» Extract:
################

Announcement

Collapse
No announcement yet.
X
  • Filter
  • Time
  • Show
Clear All
new posts

  • Help with model parameterization, mepoisson

    I’m having difficulty with a mixed effects model I’m trying to run. I have a data set looking at exposure to Lassa fever, and infectious disease endemic to west Africa. I am interested in building a model that describes correlates of exposure to Lassa fever (i.e., what factors are significantly associated with a positive ELISA antibody test for Lassa fever (LASV) exposure). Our data suggests a high degree of clustering within households – if one person shows evidence of exposure to Lassa virus, the ‘secondary attack rate’ or likelihood that a second person in the house was also exposed was high. We expected this, and anticipated needing to use a hierarchical modeling structure in our multivariable modeling.

    I had selected the Stata command mepoisson, with household (the variable hh_new in our data set) as the random effects variable. I ran that model, then out of curiosity, I ran the model without hh_new as a random effects variable, and got nearly the same outcome. I was surprised by this, and I assume I have miscoded my command, so that Stata doesn’t properly consider the hh_new variable as a random effects variable.

    I am relatively new to this type of model, can you see any obvious errors here? Did I miss some option to properly tell Stata that household should be considered as a random effect?

    Here’s my output:

    . // Set up the hierarchical model with single independent variables as a fixed effect
    . // household is random effects
    . // using a Poisson link
    . tab district lasv_pos , row

    +----------------+
    | Key |
    |----------------|
    | frequency |
    | row percentage |
    +----------------+

    2.7 | LASV ELISA status
    District | Negative Positive | Total
    -----------+----------------------+----------
    Kenema | 1,775 1,405 | 3,180
    | 55.82 44.18 | 100.00
    -----------+----------------------+----------
    Port Loko | 975 70 | 1,045
    | 93.30 6.70 | 100.00
    -----------+----------------------+----------
    Tonkolili | 3,081 837 | 3,918
    | 78.64 21.36 | 100.00
    -----------+----------------------+----------
    Total | 5,831 2,312 | 8,143
    | 71.61 28.39 | 100.00

    . mepoisson lasv_pos district_ken district_ton || hh_new:, irr

    Fitting fixed-effects model:

    Iteration 0: log likelihood = -6537.6159
    Iteration 1: log likelihood = -4975.6947
    Iteration 2: log likelihood = -4940.9195
    Iteration 3: log likelihood = -4940.8151
    Iteration 4: log likelihood = -4940.815

    Refining starting values:

    Grid node 0: log likelihood = -5133.1424

    Fitting full model:

    Iteration 0: log likelihood = -5133.1424 (not concave)

################

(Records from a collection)
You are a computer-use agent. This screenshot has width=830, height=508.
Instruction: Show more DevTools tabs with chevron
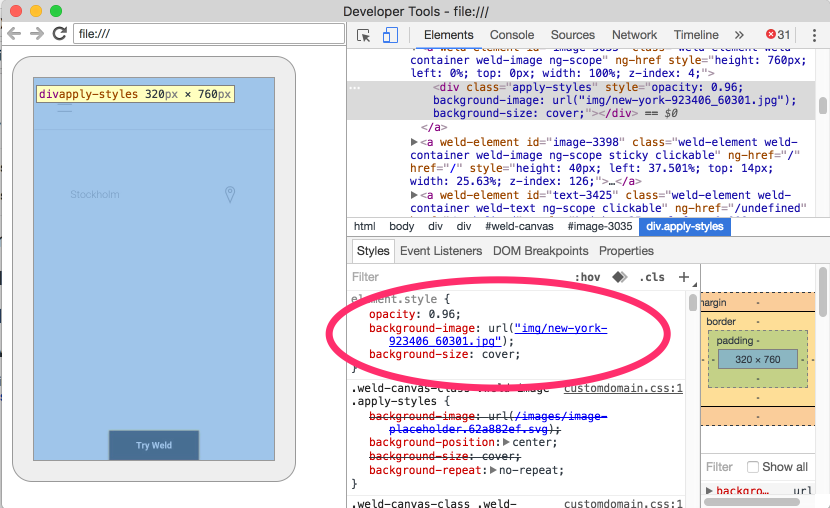(739, 35)
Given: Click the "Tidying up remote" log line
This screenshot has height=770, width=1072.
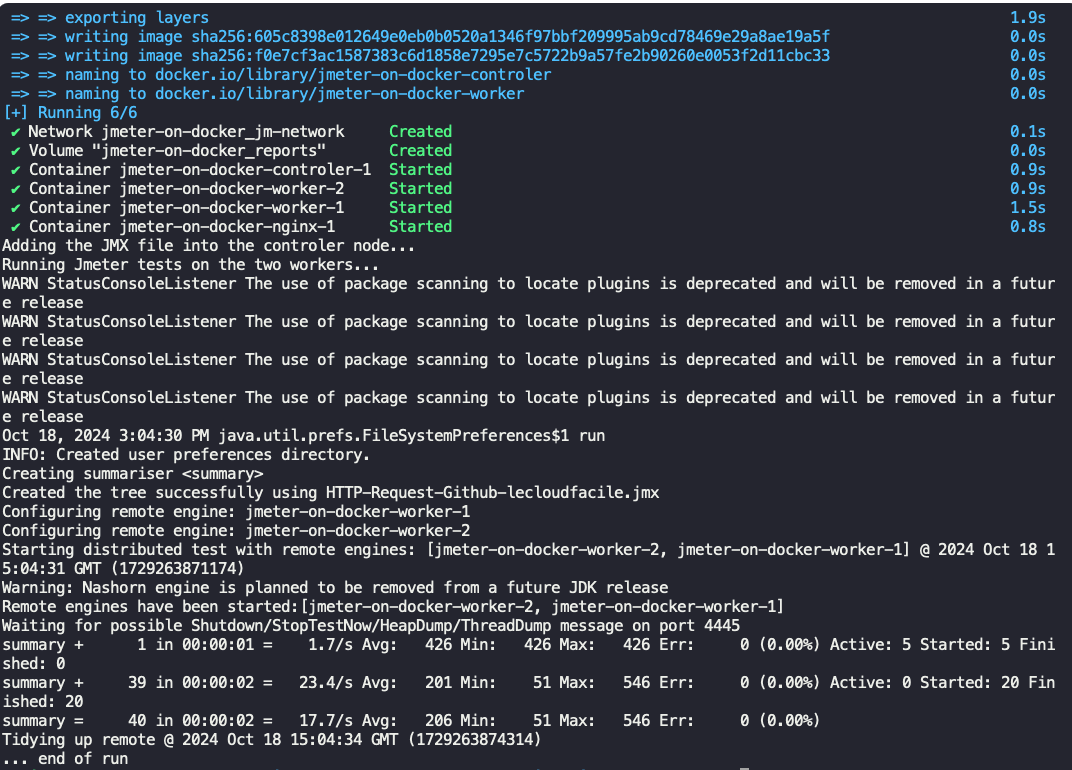Looking at the screenshot, I should 270,740.

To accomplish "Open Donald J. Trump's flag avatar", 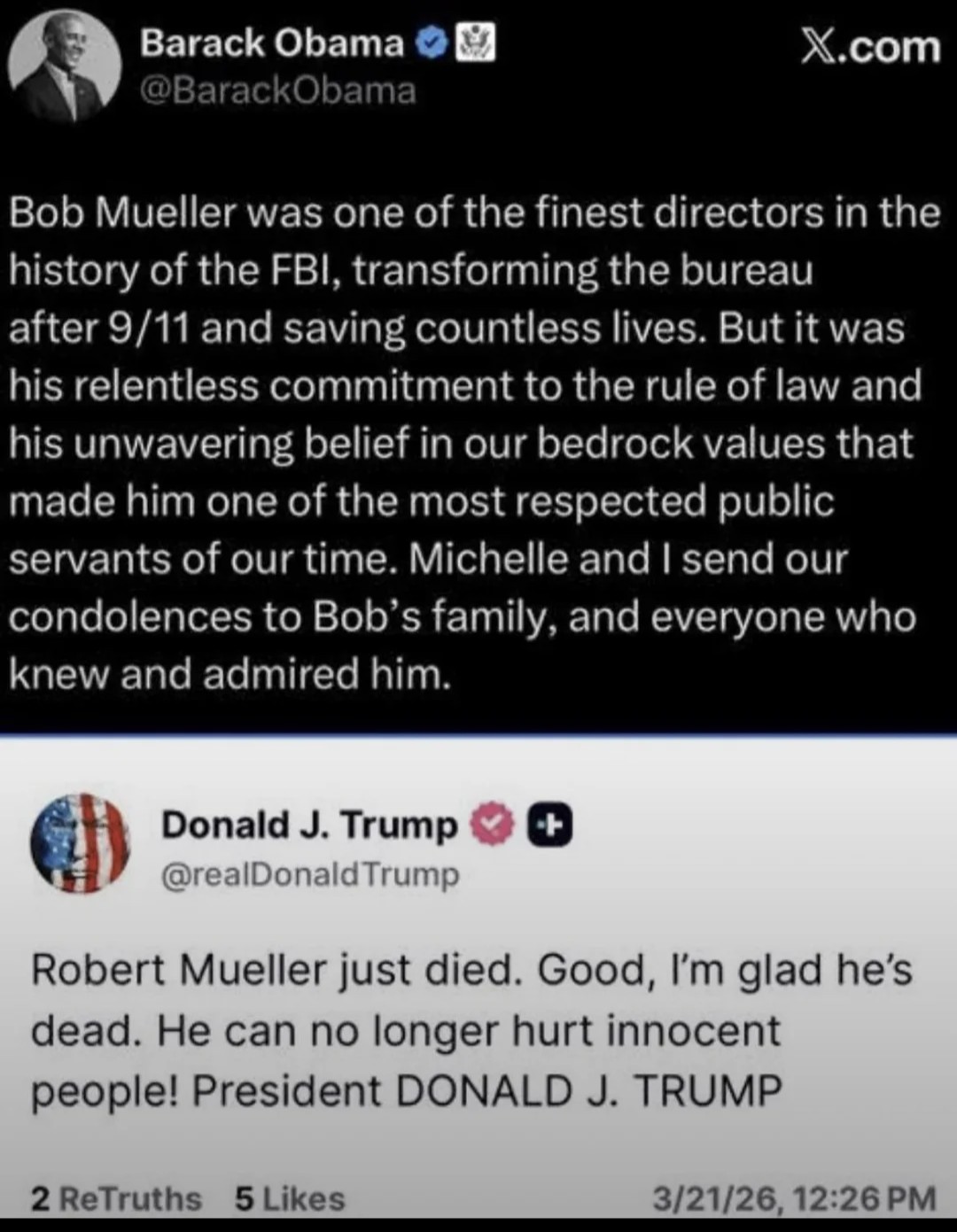I will point(80,842).
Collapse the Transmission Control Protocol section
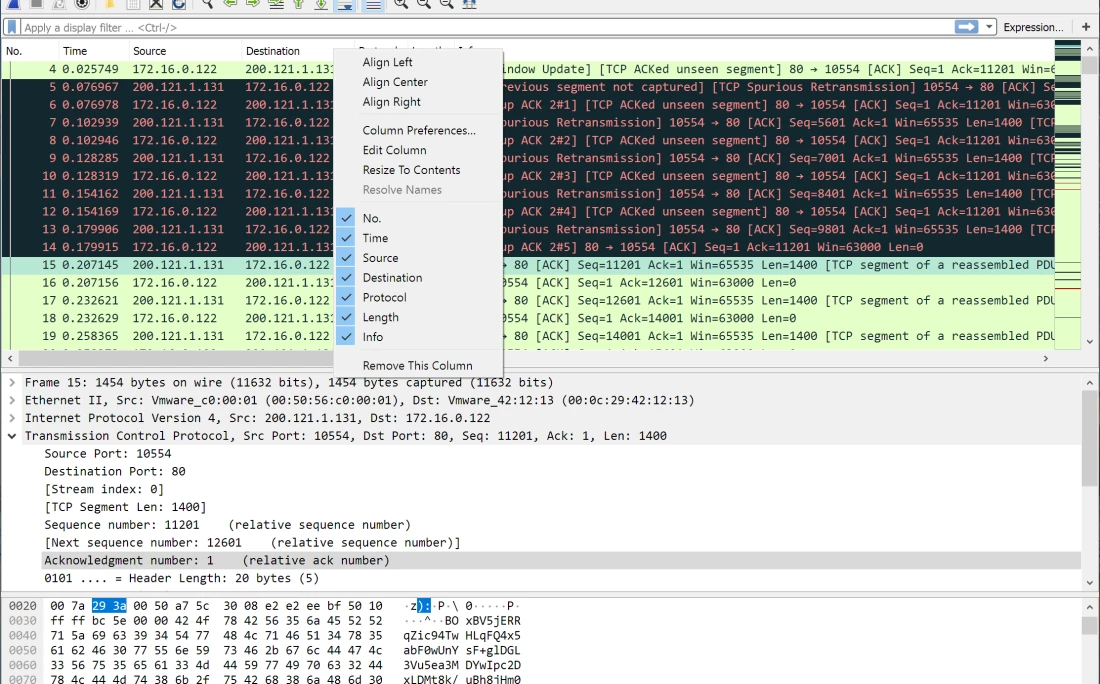The height and width of the screenshot is (684, 1100). tap(12, 436)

################

» Prompt: Copy word for word the part of the forum post that opens with the words "I’m having difficulty" and closes with "our multivariable modeling.". Rely on the forum post alone, not on the material.

» Output for this task:
I’m having difficulty with a mixed effects model I’m trying to run. I have a data set looking at exposure to Lassa fever, and infectious disease endemic to west Africa. I am interested in building a model that describes correlates of exposure to Lassa fever (i.e., what factors are significantly associated with a positive ELISA antibody test for Lassa fever (LASV) exposure). Our data suggests a high degree of clustering within households – if one person shows evidence of exposure to Lassa virus, the ‘secondary attack rate’ or likelihood that a second person in the house was also exposed was high. We expected this, and anticipated needing to use a hierarchical modeling structure in our multivariable modeling.